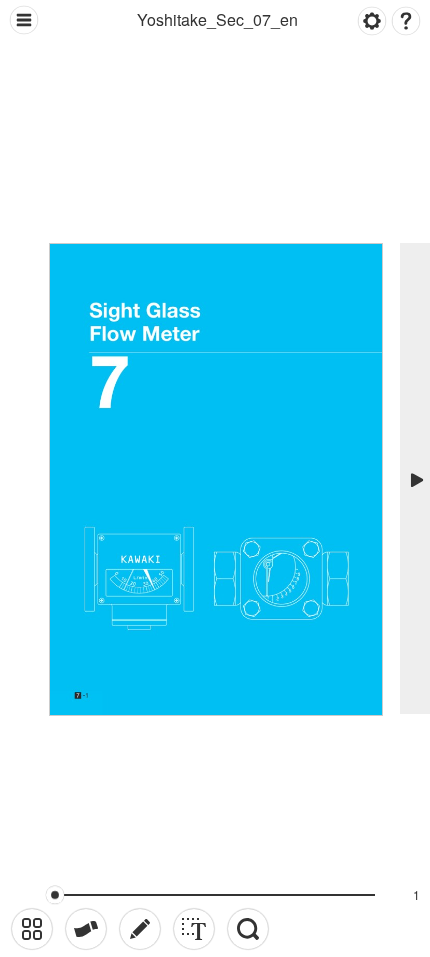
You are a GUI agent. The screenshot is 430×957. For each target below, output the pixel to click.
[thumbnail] (32, 929)
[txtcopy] (194, 929)
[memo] (140, 929)
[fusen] (86, 929)
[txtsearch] (248, 929)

TASK DIRECTIONS: Write out the whole listing exactly. Do not include the pictures.

RESULT FOR THIS EXERCISE:
You are a GUI agent. The screenshot is 430×957. For each target below, output the pixel to click.
[thumbnail] (32, 929)
[txtcopy] (194, 929)
[memo] (140, 929)
[fusen] (86, 929)
[txtsearch] (248, 929)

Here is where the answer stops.